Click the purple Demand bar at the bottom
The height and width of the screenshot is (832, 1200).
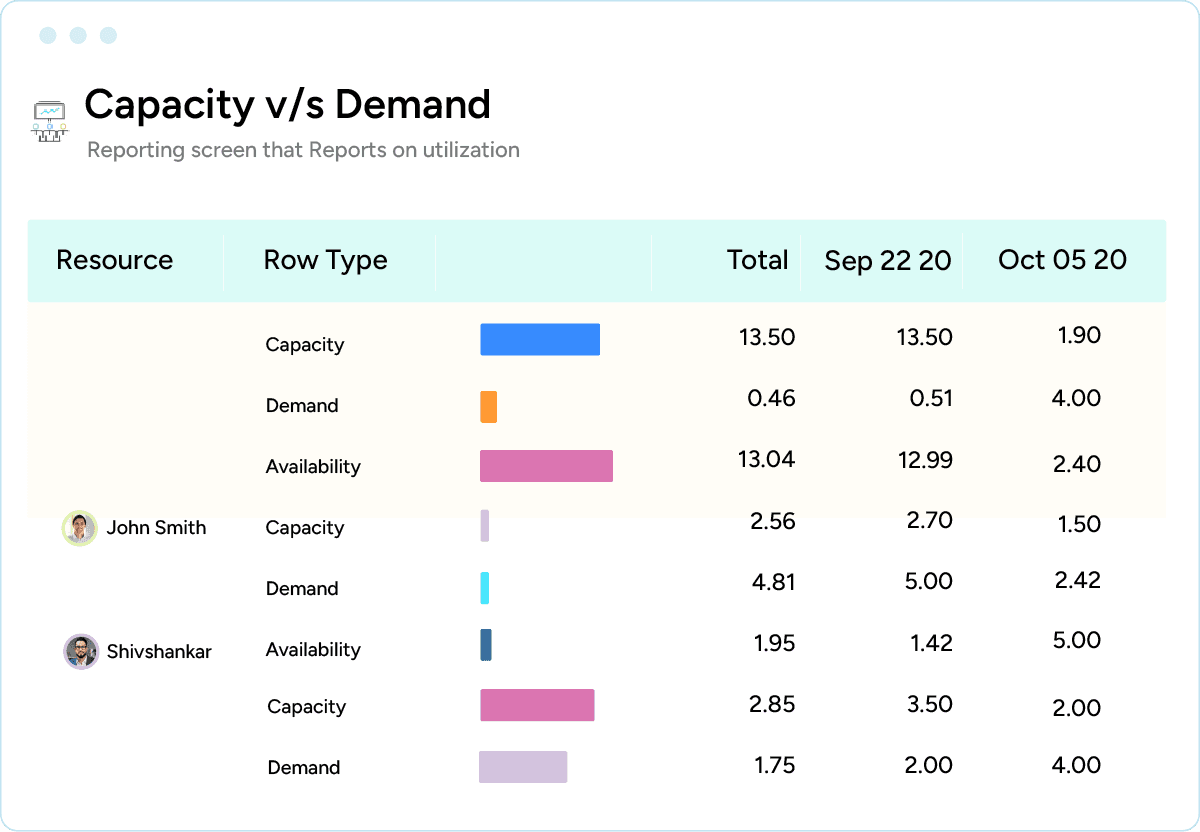[523, 766]
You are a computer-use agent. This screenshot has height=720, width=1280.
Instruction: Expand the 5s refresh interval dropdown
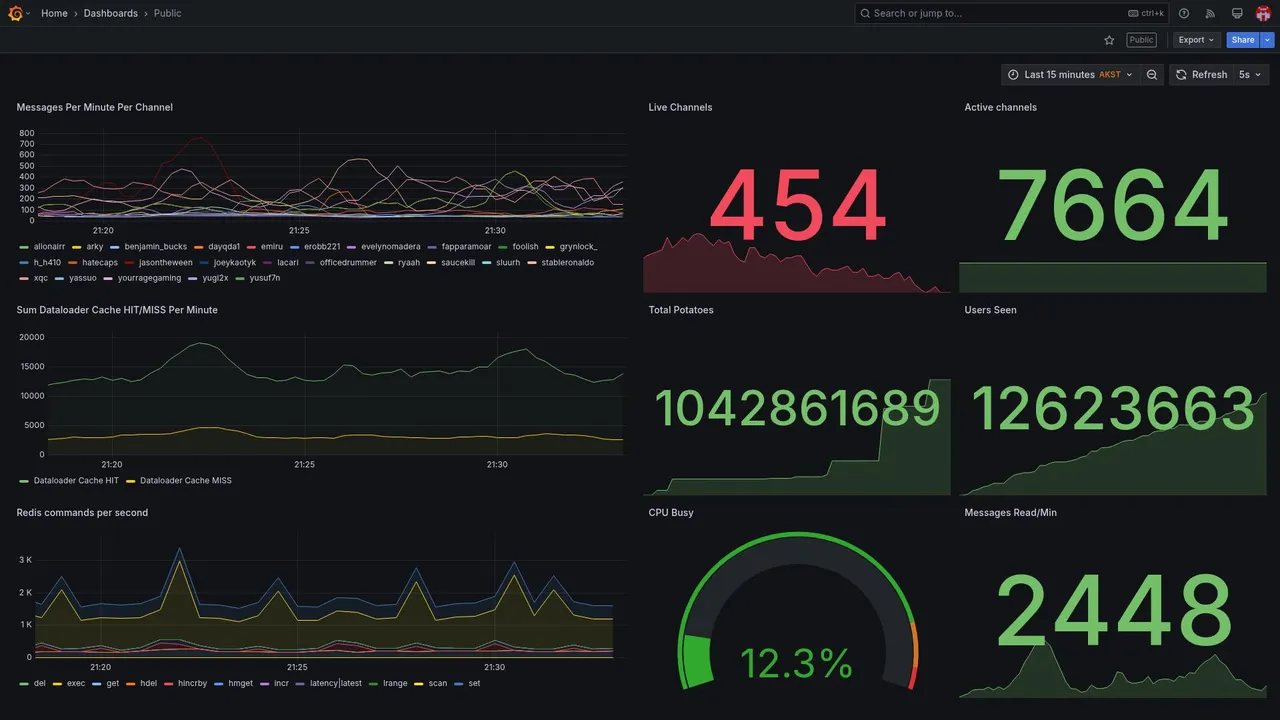(x=1251, y=75)
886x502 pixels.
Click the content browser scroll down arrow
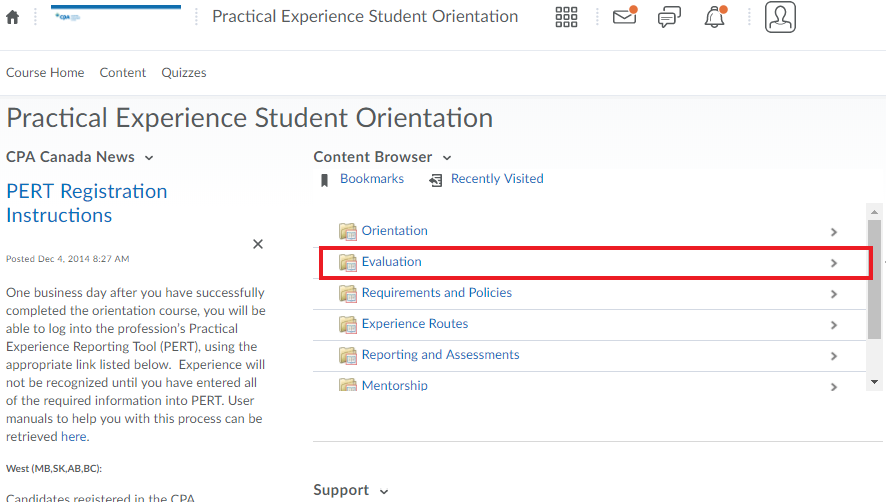(874, 382)
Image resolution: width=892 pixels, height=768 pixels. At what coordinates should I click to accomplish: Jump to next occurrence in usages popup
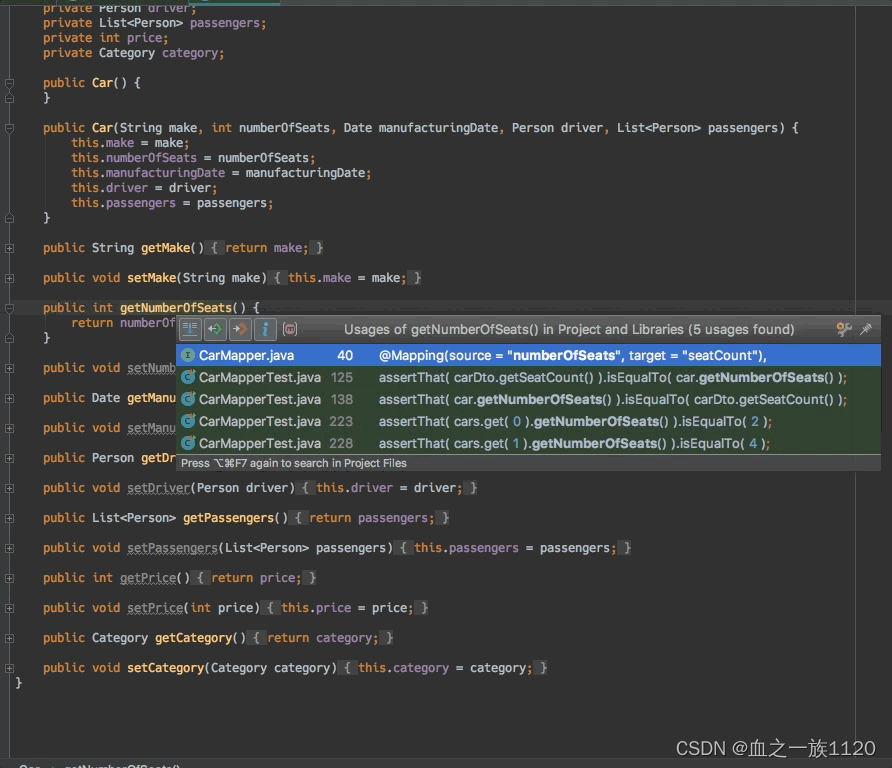(237, 329)
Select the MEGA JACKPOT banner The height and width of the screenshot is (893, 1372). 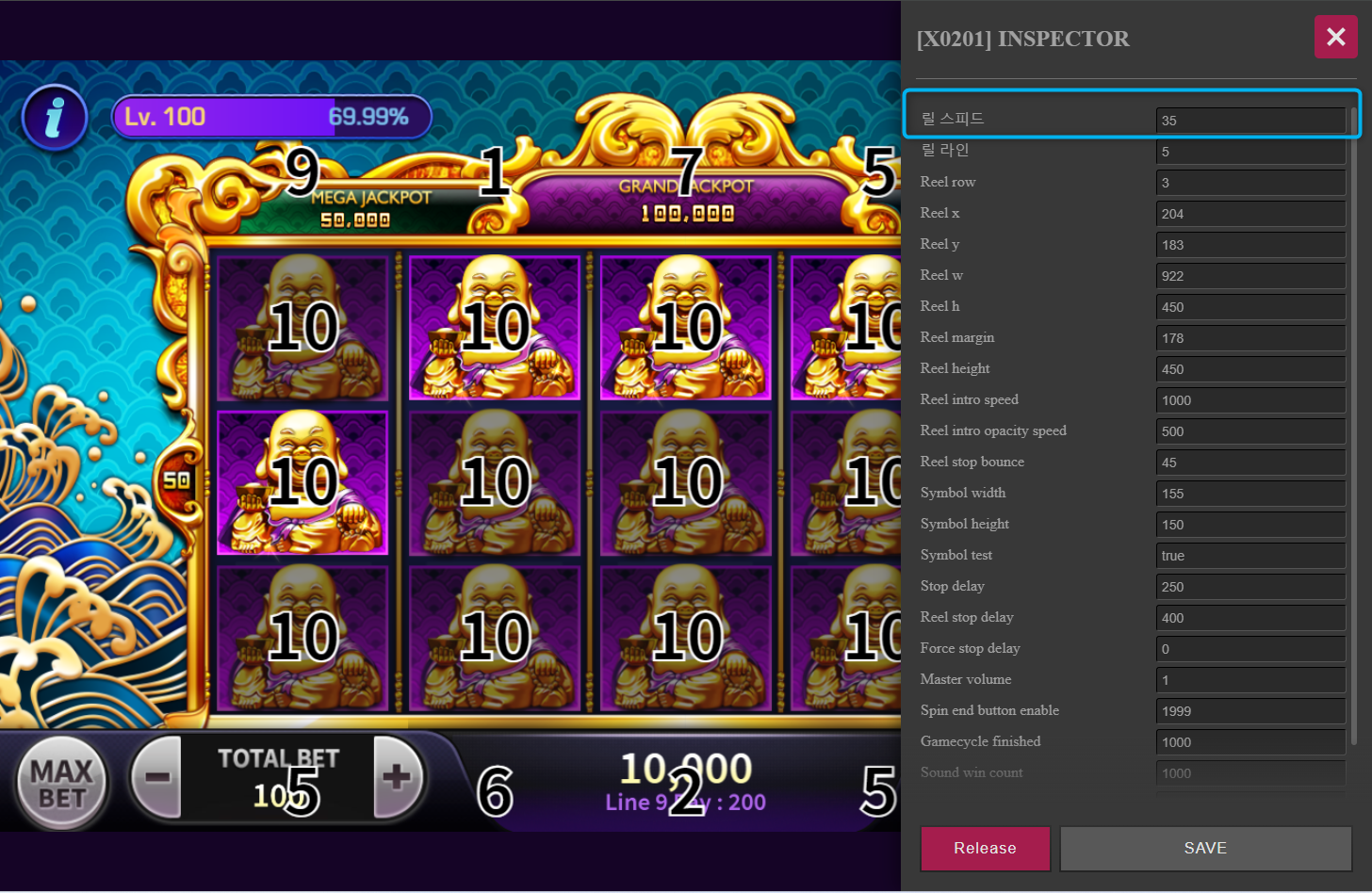[x=363, y=207]
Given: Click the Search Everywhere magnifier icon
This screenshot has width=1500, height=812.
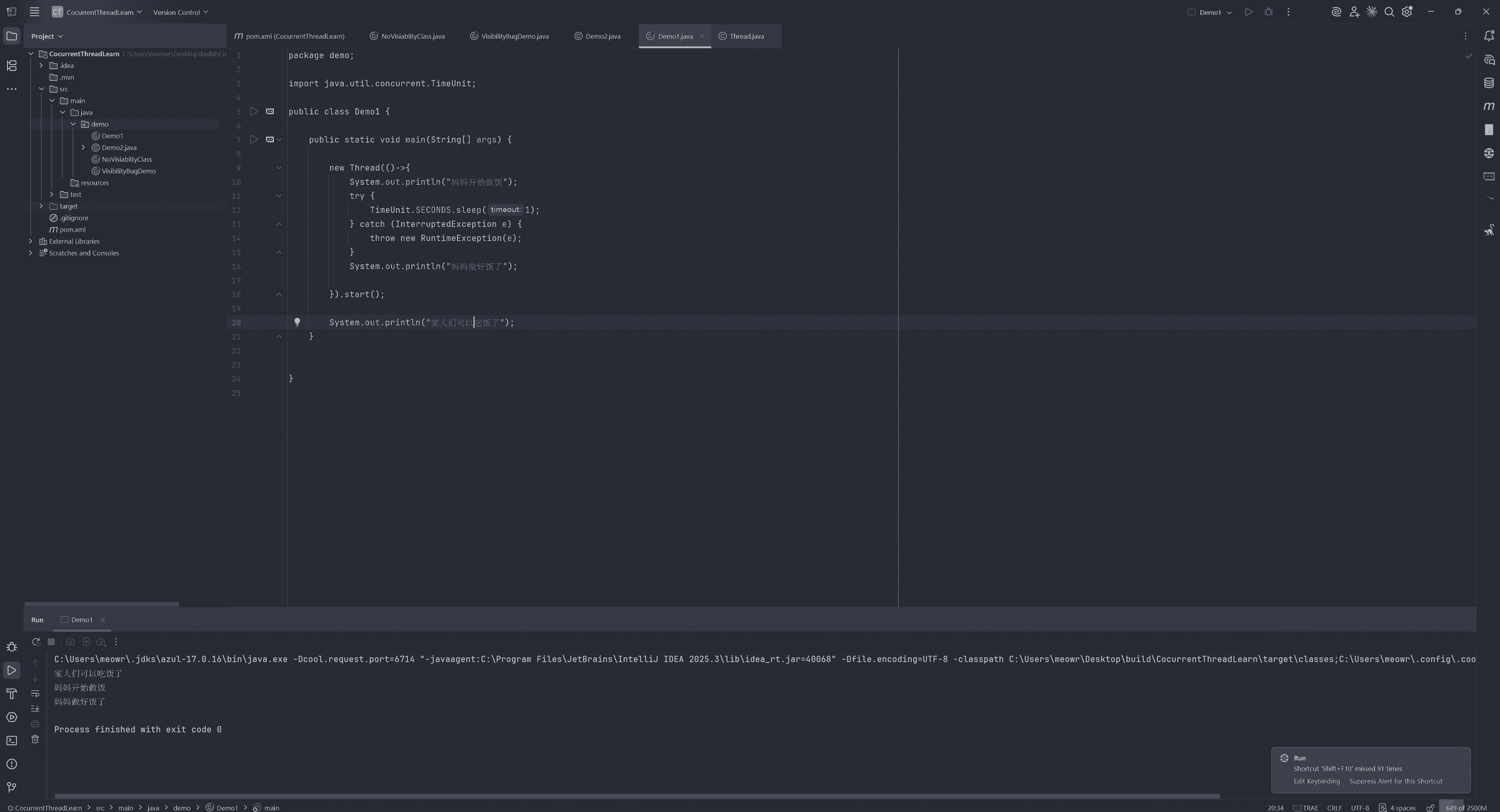Looking at the screenshot, I should coord(1389,12).
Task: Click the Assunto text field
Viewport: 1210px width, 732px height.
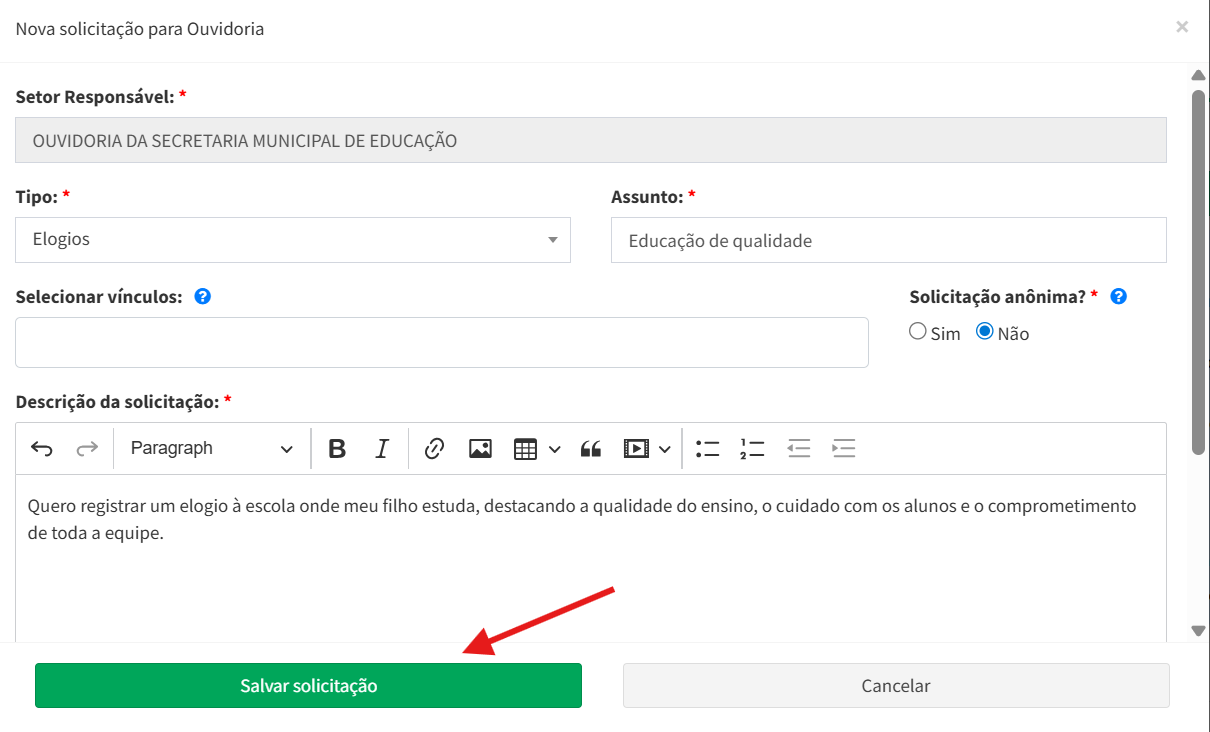Action: pyautogui.click(x=888, y=241)
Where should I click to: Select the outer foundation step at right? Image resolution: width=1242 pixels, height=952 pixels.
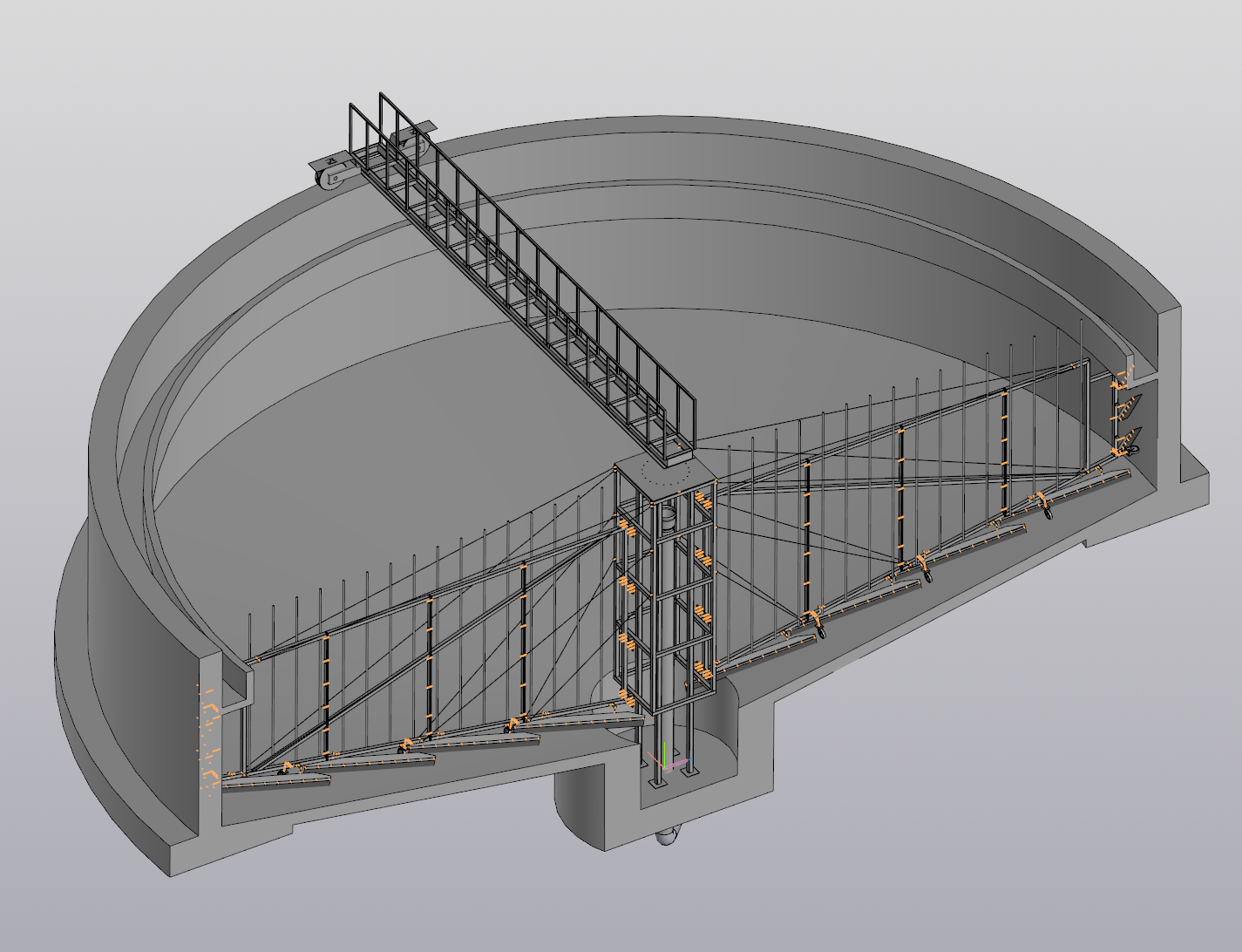pos(1194,479)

==================================================

# [Written request]
Reproduce the material word for word, from the line containing "Where should I" through the end, leaving out the pictures.

# [The result]
Where should I click to: Select the outer foundation step at right? Image resolution: width=1242 pixels, height=952 pixels.
pos(1194,479)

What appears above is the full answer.